私が更科先輩にしたように、ルキは女王の前に身を乗り出した。その一挙動に、今は警戒してしまう。反射的に一歩退いた足が、長机に当たって耳障りな音を立てた。

「全く、失礼な奴だな。私の誘導なんて可愛いもんだぞ」

「そう、なの?」

嘘を吐いているようには見えない。

「ルキも言っていただろう。人の感情まで操るわけじゃない。せいぜい潜在意識に語りかける程度だ。そうだな・・・例えば、ババ抜きをしている2人がいたとしよう。片方が負け続けるように誘導し、笑い話を創るのが私だ。いわゆる(フラグ)ってやつだな」

「分かりやすくなった分ちゃっちくなった気がするけど、例えがそれでいいの?」

ファンタジー小説に蚊取り線香が出てきたような脱力感。それで女王は大真面目に頷いた。

「ミステリーは人の不仲が種になることが多いな。負の感情が想像力によって爆発して、殺人にまで至る」

「成程・・・何となく理解できたわ」

つまり、ほんのワンシーンでもいいのだろう。後は、それを受け取った人間がつないでいく。

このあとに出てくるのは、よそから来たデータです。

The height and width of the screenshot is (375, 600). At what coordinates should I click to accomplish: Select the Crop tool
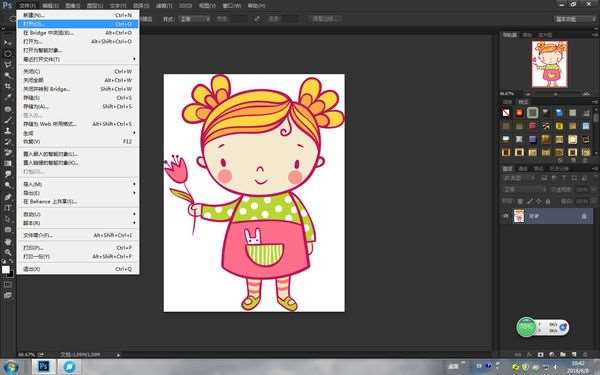click(x=8, y=86)
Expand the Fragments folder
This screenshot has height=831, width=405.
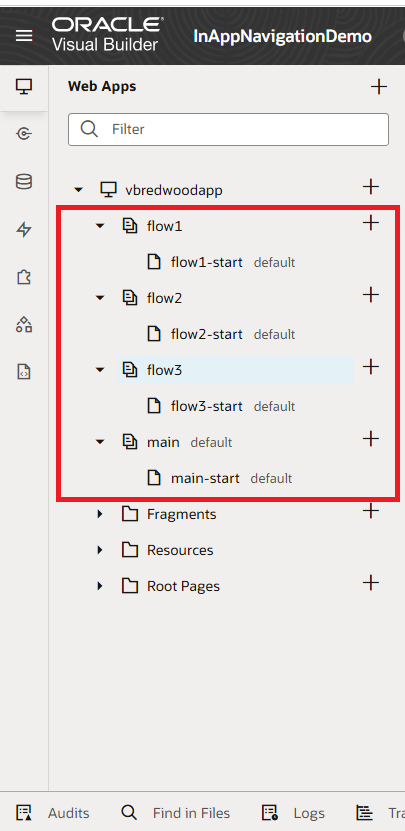coord(100,514)
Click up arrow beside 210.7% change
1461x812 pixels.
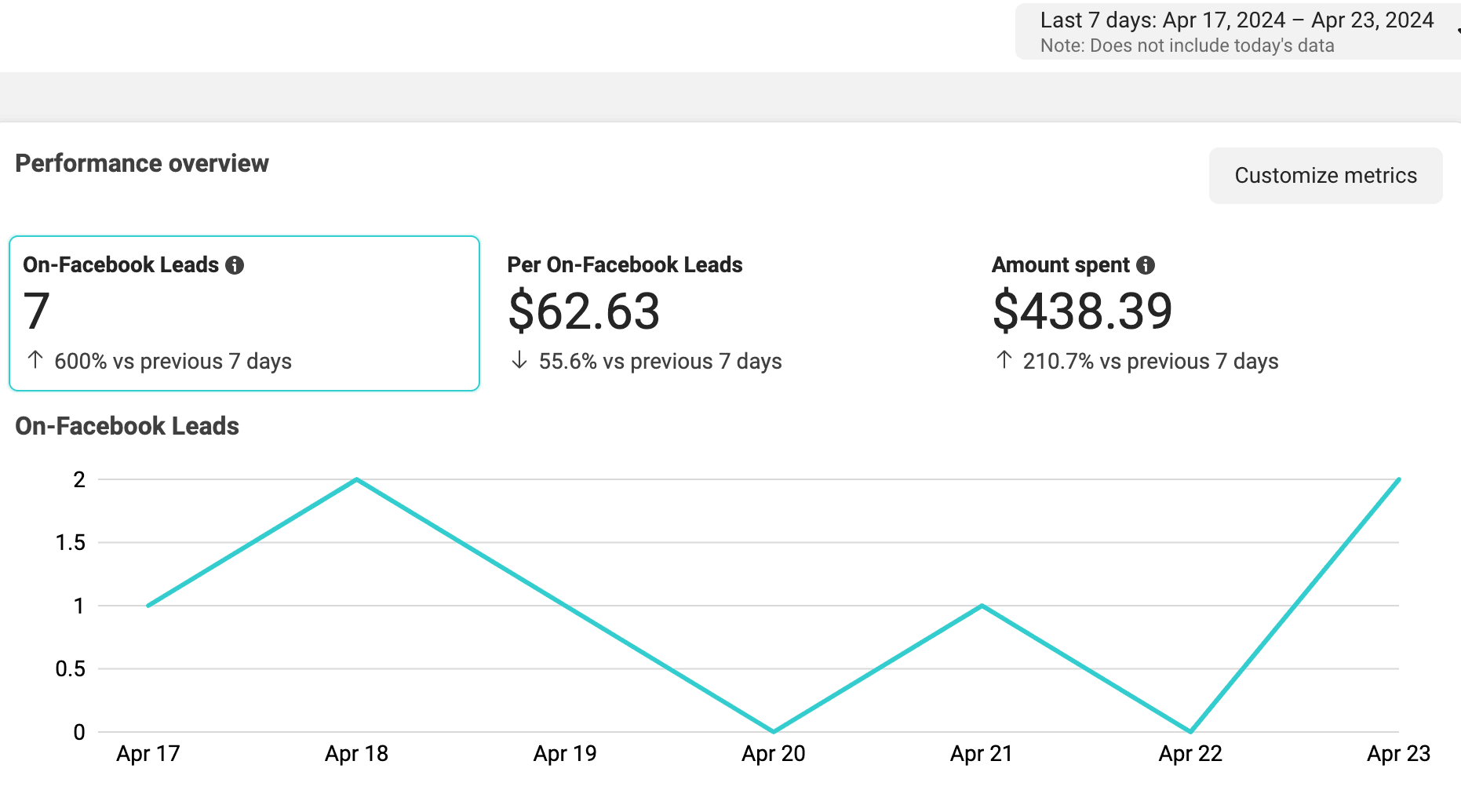(1004, 360)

「あの小説は、(種)に更科先輩が居た。そういうことよね?」

「何を言ってるんだ。お前も居たんだぞ」

「え・・・?」

呆気にとられる私に、女王は小生意気に肩をすくめた。

「あの小説は、ここでお前とそいつが過ごした時間を(種)としてできたものだぞ。今日はその続きを収録しに来たんだ。」

「ま、あんたが気付いちまったから収録どころじゃなくなったんだけどな」

言われてみれば、当たり前の話だ。この部室で、先輩の相手といえば私しかいない。自分と重なりすぎたから気付かなかったのだろうか。

「全く、あのまま大人しく迫られていればいいものを」

「何言ってるのよ・・・」

可愛らしい顔をして、恐ろしいことを言わないでいただきたい。

「そもそも、人の気持ちは操らないんでしょう?ならどうして先輩を操ったりしたの」

「察しが悪いなお前は。私はただ背中を押しただけで、この男は・・・」

女王が更科先輩を指さしたその時。

「はーい、そこまでよ。うちの可愛い一回生をいじめないでくれるかしら」

音が消えていたはずの外から、私を安心させる、耳になじんだ声が届いた。